In my experience in the healthcare industry, I have witnessed that diversity can supply more competitive candidates, as well as more committed and engaged employees. The hiring and recruitment process is a two-way street: potential candidates are not just being evaluated, they are evaluating the company. A significant part of that evaluation includes observing and assessing company culture, diverse leadership and inclusion practices.


Job seekers find value in an organization that demonstrably places a high importance on diversity in the workplace. Employees in diverse workplaces also tend to feel a stronger commitment, experience greater collaboration, and, consequently, retention is higher. Statistics on business practice also highlight that improved hiring practices focused on diversity result in increased profitability, better candidate attraction, and more engaged employees.


Diversity and talent: 3 things organizations can do


Given the evidence of the essential role that diversity and inclusion play in corporate success, the healthcare sector needs to pay particularly close attention to accelerating change in the increasingly competitive talent acquisition environment.

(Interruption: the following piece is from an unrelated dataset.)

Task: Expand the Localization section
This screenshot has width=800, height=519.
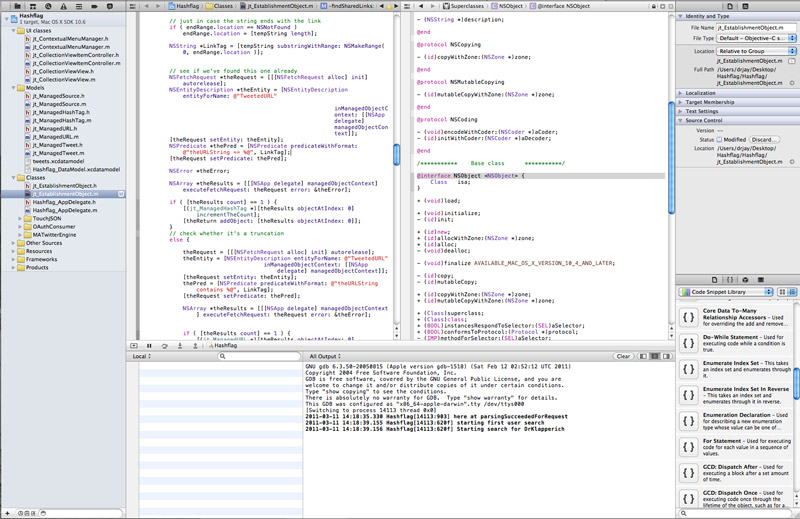Action: point(700,93)
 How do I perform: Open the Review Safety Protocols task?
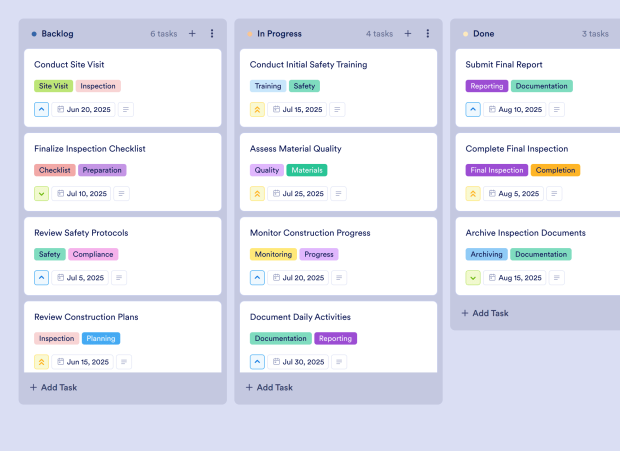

Keep in mind that there is no single approach to diversity and inclusion; it must be part of a larger strategic plan that includes alignment of business and talent strategies. Another key element in driving change in diversity and inclusion is recognizing and acknowledging unconscious bias. Everyone has these biases, but companies need diversity and inclusion training and a plan to overcome those biases. To successfully impact these strategies, organizations should:


  1. Set goals and develop a plan. Have a mission statement, as well as supporting objectives set around diversity and inclusion.
    • Ensure your company’s diversity and inclusion policy/mission statement is highlighted and easy for all to find.
    • Remember, boards and search committees must represent similar diversity profiles
    • Have measurable goals and timelines for what you want to accomplish.
  2. Implement the plan — launch your diversity and inclusion strategic plan with all-company meetings/town halls. Senior leadership must get behind the plan and “walk the walk.”
    • Project the image reflective of diversity and inclusion that you want to represent in your organization. Use diversity-rich images for your website and other marketing materials.
    • Look at where you recruit. By actively sourcing minority candidates in the right places — for example, participating in professional associations and groups with desired gender or ethnic characteristics — you will have a better chance of attracting and retaining diverse talent.
    • Standardize aspects of the recruitment process to minimize the effect of performance bias on hiring decisions.
      • Review and test job descriptions for gender (and other) bias.
      • Standardize objectives related to hiring (i.e., the competencies and skills needed/desired) in advance of candidate search. Determine what competencies are needed and stick to them. This will allow hiring decisions to be unbiased, because candidates will be judged on their skills, experience and qualifications.
      • Make sure recruiters/search partners standardize all shortlist resumes to remove any possible bias triggers.
      • Hire a Chief Diversity Officer — having a leader at the executive level and participating in strategic discussions signifies a deep commitment to diversity.
  3. Measure results — engage employees to report on activities and periodically measure progress and share results.
    1. Celebrate and highlight your organization’s success — this may include sharing anecdotal stories, awards/incentives or other recognition.
    2. Access benchmark information. The AHA’s Institute for Diversity and Health Equity is paving the way with data, tools and resources (including an ongoing publication of their benchmarking study of U.S. hospitals) that help you learn more about ongoing efforts addressing healthcare disparities and improving diversity management practices.

3 things women should do


We’ve talked about corporate best practices. What about individual best practices? To elevate their leadership status, we offer these suggestions to women leaders:

  1. Find a mentor and be a mentor. Having a strong female leader, role model, or mentor is often cited as the primary reason women got into leadership.
  2. Network with women healthcare leaders. Connecting with other industry leaders strengthens connections and an understanding of what it takes to become a leader.
  3. Ask for leadership roles. Potential leaders may be overlooked because the current leaders did not know about the person’s interest. Speak up and voice interest in leadership roles.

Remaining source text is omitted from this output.